The High Court, however, held that the existence of a benami transaction and its qualification under the statutory exceptions in Sections 2(8) and 2(9) requires a factual inquiry, and cannot be determined at the initial stage:
“Whether a property is benami and whether it falls in the exception under sub-section (9) of Section 2 are issues to be decided on the basis of evidence and not merely on the averments in the plaint.”
Relying on the Supreme Court’s judgment in Shaifali Gupta v. Vidya Devi Gupta, the Court warned against a mechanical application of Section 4:
“In such circumstances, whether a property is a benami, has to be considered not in the light of Section 4 of the Benami Act alone but also in connection with Sections 2(8) and 2(9)… the issue… is again an issue to be decided on the basis of evidence and not simply on mere averments.”
“Suit Cannot Be Rejected on Ground of Limitation Where Cause of Action Is in Dispute” – Delay and Possession Are Factual Issues
The defendants had also argued that the plaintiff’s suit was barred by limitation, asserting that the transaction was made in 1980, but the suit was filed only in 2011. The High Court, however, dismissed this objection, stating that limitation in such cases is a mixed question of law and fact, and cannot be adjudicated under Order VII Rule 11(d):
“Law is well settled that a plaint cannot be rejected… if the issue of limitation is a mixed question of fact and law, such as, the date of knowledge of a cause of action, as it requires a full trial and evidence.”
The Court further held that delay alone does not extinguish title, particularly when the plaintiff pleaded continuous possession, reliance on original sale deeds, and active construction over the land.
Trial Court's Premature Conclusion Termed Legal Error – Parties Must Be Allowed to Prove or Disprove Benami Nature
The Trial Court had sided with the defendant's contention that since the suit was filed after the enforcement of the Act in 1988, Section 4 squarely barred the claim, regardless of the date of transaction.
The High Court categorically overruled this view, noting that mere filing of suit post-1988 does not ipso facto trigger Section 4, especially when the alleged transaction occurred in 1980 and when the plaintiff remains in possession:
“The learned Trial Court erred in rejecting the plaint by conclusively applying Section 4 of the Act without trial – determination of benami nature and statutory bar requires full adjudication.”
Relying on the precedent of R. Rajagopal Reddy v. Padmini Chandrasekharan, the Court reminded that Section 4 does not have retrospective application, and whether the suit is caught by it depends entirely on evidence.
"Court Must Proceed on Meaningful Reading of the Plaint, Not on Inference or Disputed Facts"

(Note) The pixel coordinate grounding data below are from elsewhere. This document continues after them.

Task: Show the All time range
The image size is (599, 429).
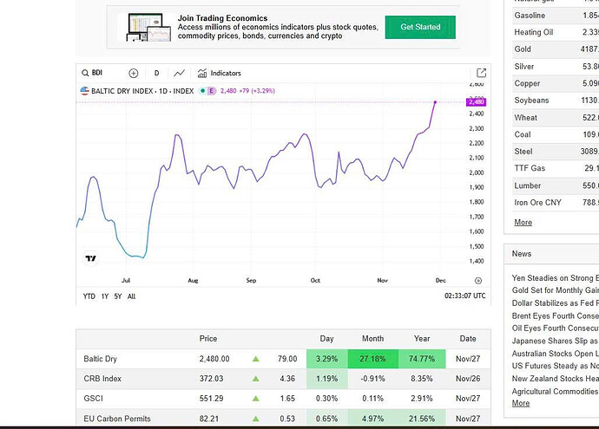Action: 131,296
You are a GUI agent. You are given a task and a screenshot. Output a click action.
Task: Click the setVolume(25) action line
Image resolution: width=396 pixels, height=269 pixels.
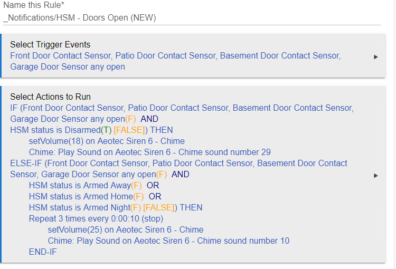pos(126,229)
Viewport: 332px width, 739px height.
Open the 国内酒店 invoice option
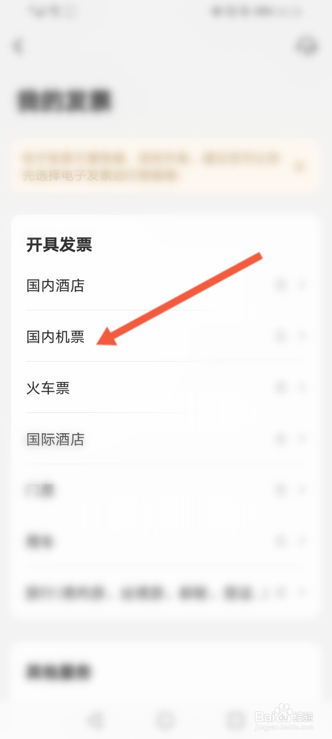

Justice Ramesh Chand Malviya underscored that “a plaint must be read as a whole and its averments presumed to be true” while testing under Order VII Rule 11. It is only where the suit is ex facie barred by law, that rejection is warranted. In this case, he held:
“If the statements in the plaint are taken to be true, it cannot be said that it does not disclose a cause of action. This is a matter of trial, the result of which would depend upon the evidence adduced.”
The Court also refused to dismiss the appeal on grounds such as non-joinder of parties, prior mutation orders, or possession claimed by subsequent purchasers, stating these were all issues requiring evidentiary adjudication, not grounds for summary rejection.
Appeal Allowed – Suit Restored for Full Trial
Setting aside the judgment and decree dated 04.06.2012 passed by the Sub-ordinate Judge, Sitamarhi, the High Court restored Title Suit No. 196 of 2011 to the trial court's docket, directing:
“The learned Trial Court shall adjudicate the suit on its own merits in accordance with law and uninfluenced by the observations made by this Court in this judgment.”
The Trial Court record was ordered to be returned forthwith and both parties were directed to appear for trial proceedings.